Across the vasty funnybook blogosphere, that article's very first item — just eight little words — sent hearts to fluttering, tongues to wagging and computer pixels to ... um, doing whatever it is that computer pixels do. Phosphoring, let's say.

The eight little words? "He collects Spider-Man and Conan the Barbarian comics."

Actually, it wasn't all eight of those words. It was just the second one.

Collects.

That one verb sent a thrill up the leg of many a funnybook fan, and got us parsing away like so many Talmudic scholars. (If Talmudic scholars wore XXL X-Men tees.)

To wit:

Well, let's just start with that verb tense. As in: Present! As in: Continues-to-this-very-day!

To say nothing of the word choice itself. To collect, after all, is a fundamentally different prospect than, say, to read. Because packed neatly inside collect is the notion of cataloging, of alphabetizing by publisher, title or lead character.

The word collect is redolent of the chase, of the perpetual, never-to-be-slaked thirst for completeness that is the very engine of full-on geekery.

So yeah, it's an intriguing prospect, a fanboy POTUS; I get that.

But I hereby caution my geek brethren and sistren to curb the collective enthusiasm until we know more.

After the jump: We coldly examine the evidence ...

Let's consider the source. This is the print press we're talking about, and ink-stained wretches as a species have a long and inglorious history of misunderstanding comics, not to mention who reads them and why.

Their grasp on the medium is a tragically ham-fisted one, if we gauge by the sheer, maddening regularity with which the words "POW!" and/or "ZAP!" continue to turn up in newspaper headlines.

So the assertion in question remains, at least in my mind, seriously in question, lacking anything that resembles sourcing.

In a few days we'll likely discover that the Telegraph overstated the President-elect's fondness for the form. Maybe the guy just really dug the Tobey Maguire flicks (the first two, anyway), or the Schwarzenegger flicks (the first two, anyway). Or maybe he's still got some old Spideys in storage somewhere.

Or maybe one night Obama, exhausted from a particularly grueling series of campaign stops across the Midwest, just poured himself a glass of wine, fired up his laptop and starting poking around eBay to see if any of the comic books he remembered from his childhood were floating around. He certainly wouldn't be the first non-geek who found himself induced to click Buy It Now by the heady mixture of nostalgia and Pinot Noir.

Whatever the truth behind Obama's comic-book connections, I do understand why so many of my fellow comics geeks seized upon that article.

(The tireless, unsinkable Heidi MacDonald, she of the go-to funnybook-industry blog The Beat, has been all
over this. Some of her commenters have even gone all Doris Kearns Goodwin on us, offering up historical overviews of the relationship between comics and chief executives.)

In the end, I expect, we embraced the prospect of Barack Obama as Geek in Chief because it jibed with what our guts have been telling us.

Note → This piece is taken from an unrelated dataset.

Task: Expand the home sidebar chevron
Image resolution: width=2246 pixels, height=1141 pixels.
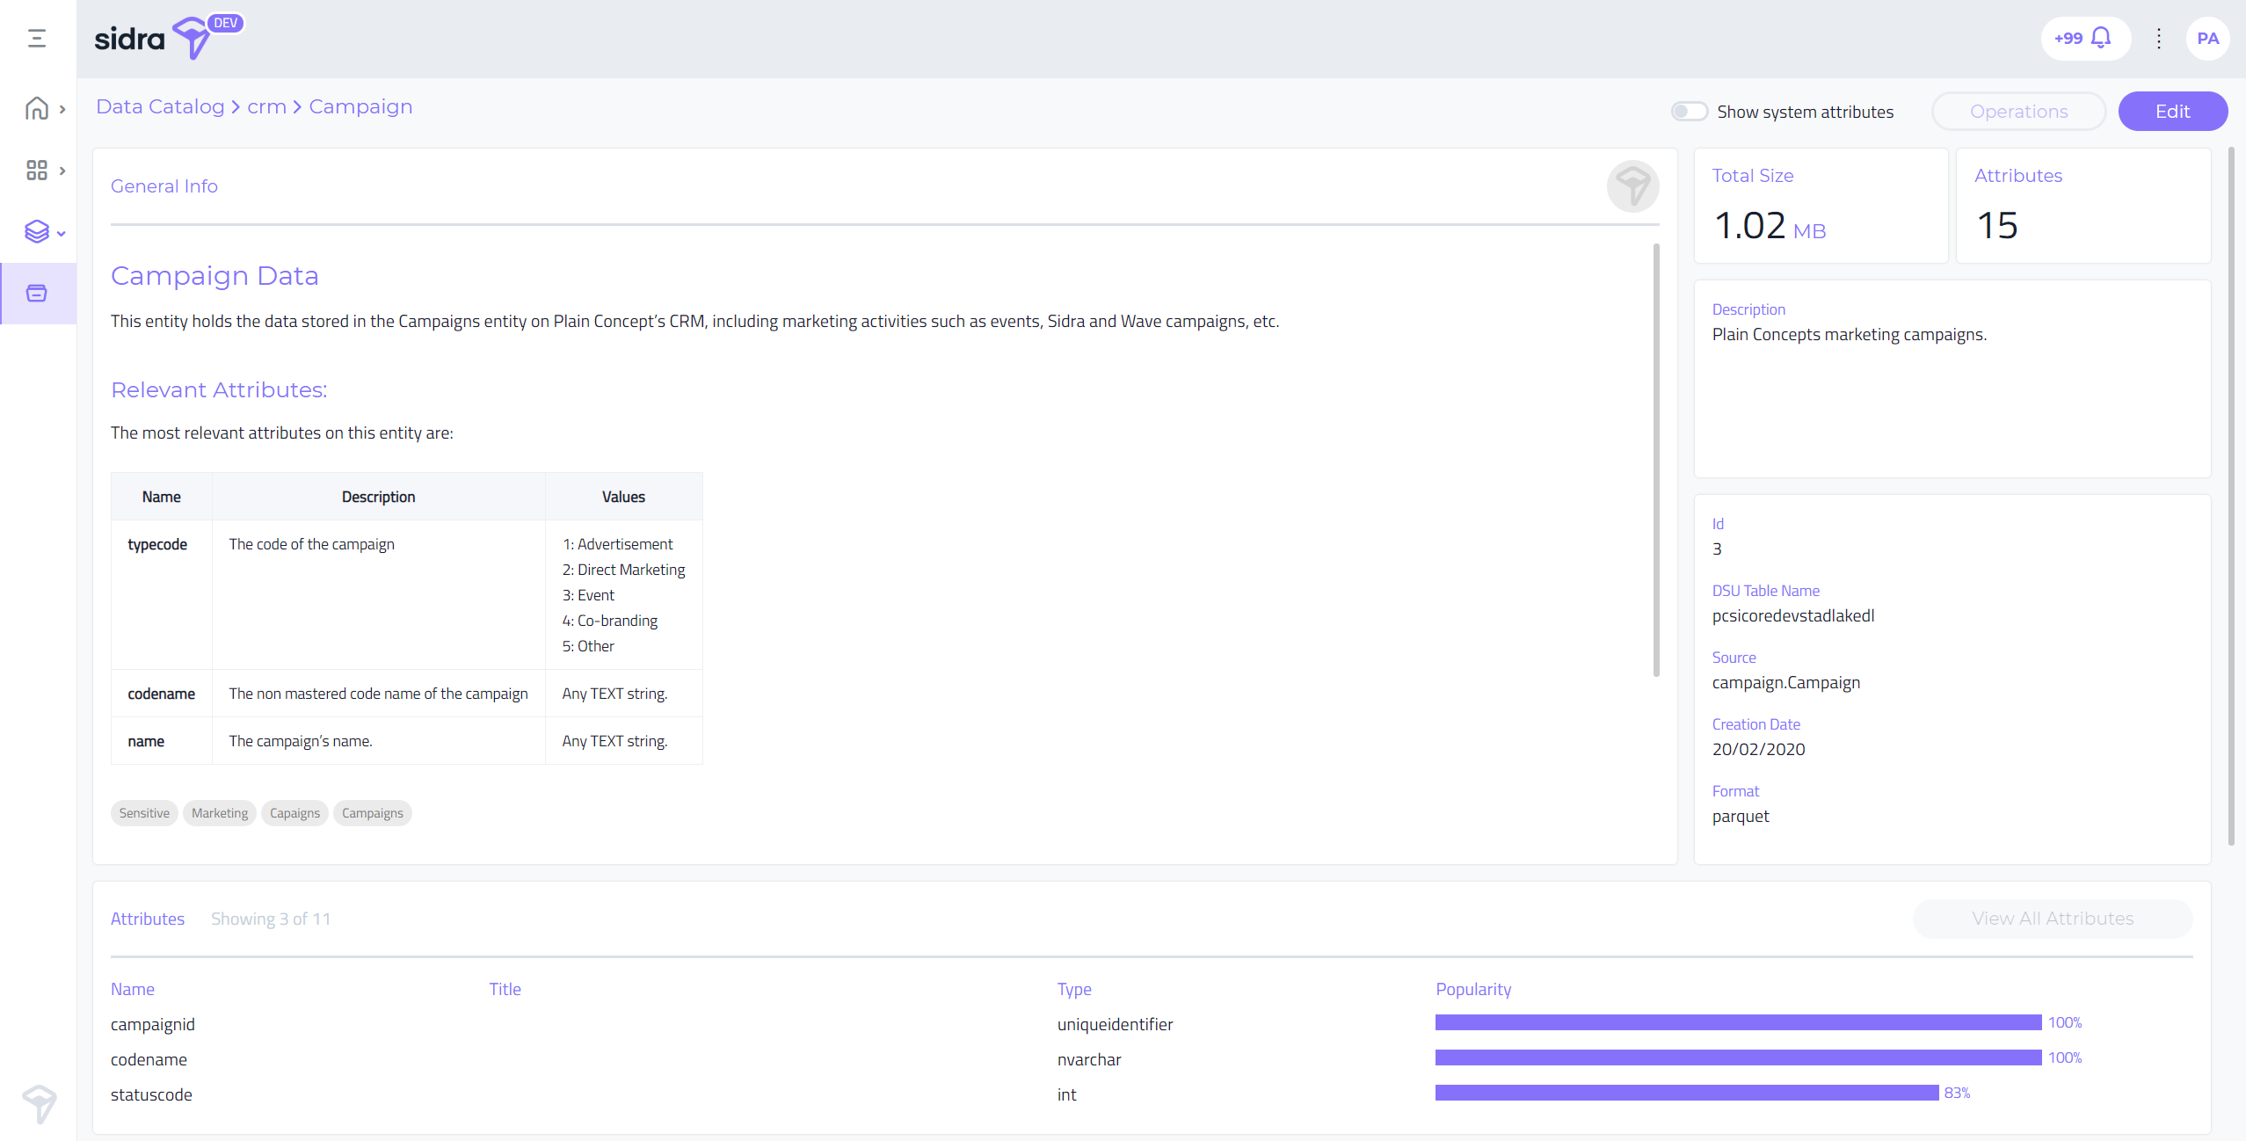Action: point(62,110)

Oh, yes, we've had our eye on him for a while. We've suspected.

There were the outward physical trappings: the skinniness. The ears. And then there was that suspicious name-checking he did on the stump.

Perhaps, we thought, these were more than just cultural references. Maybe he was sending us coded signals. Maybe name-dropping Jor-El was, to us geeks, what invoking the "culture of life" was to the religious right.

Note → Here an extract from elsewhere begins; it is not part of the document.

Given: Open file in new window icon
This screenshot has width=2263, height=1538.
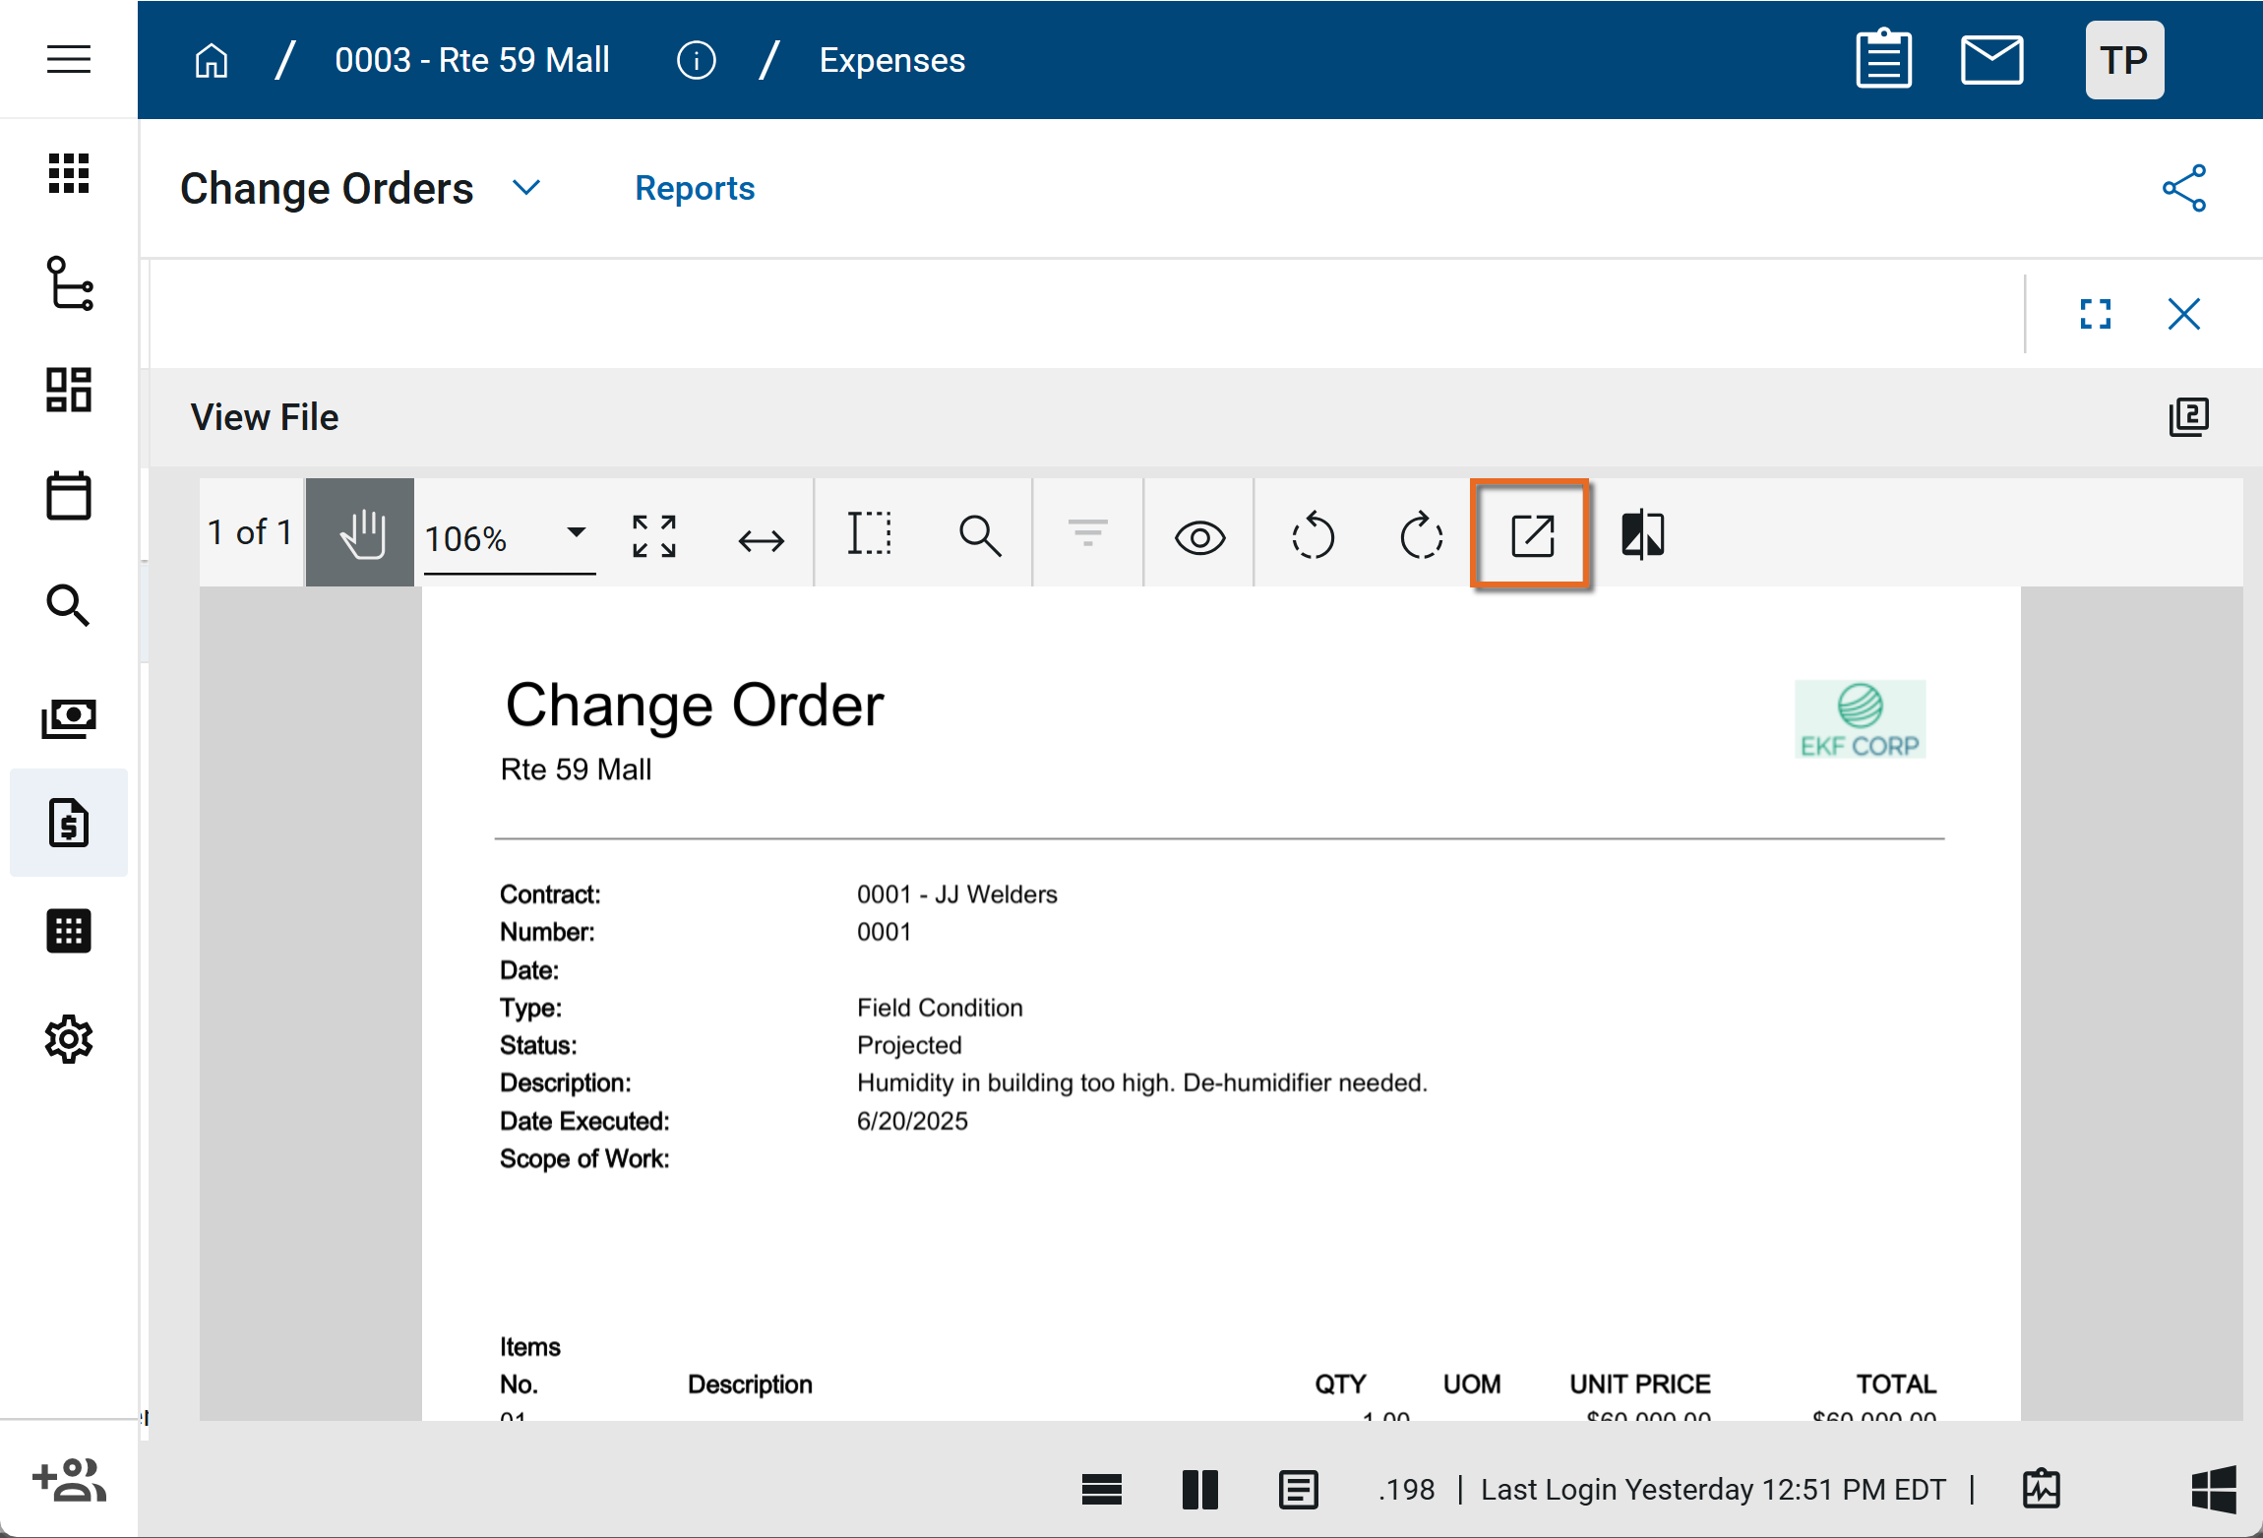Looking at the screenshot, I should (1531, 535).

As to the question of what, exactly, a preference for characters like Spider-Man and Conan might say about his psyche -- that's a topic for another day, although we've touched on the general subject before.

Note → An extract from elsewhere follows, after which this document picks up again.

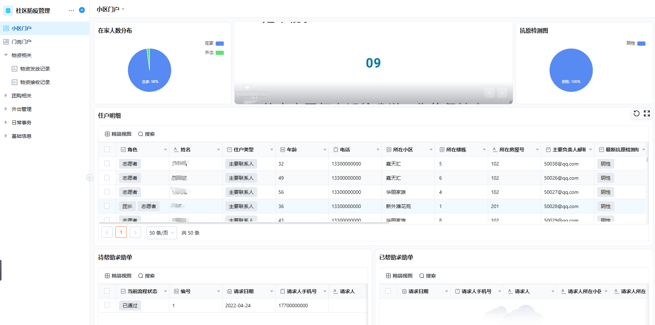Screen dimensions: 655x325
Task: Click the blue plus icon in sidebar header
Action: pos(82,10)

And anyway, I'm gonna need a little more confirmation before I set about reading those particular tea leaves. Because, frankly, it's difficult to see that specific combination of characters and come away thinking: Hope.

I'm afraid that particular dynamic duo reads more: Narcissitic/adolescent self-pitying wish fulfillment (Spider-Man) with overtones of bloodlust and hypersexualized misogyny (Conan the Barbarian).

So, you know: Developing ...

Be that as it may, and even though the jury's still out on whether Obama really belongs among us, my people are making the necessary preparations, just in case he does.

We've got the goblet of wine for the initiation ceremony already poured. And just to be on the safe side, we've started going over the lyrics.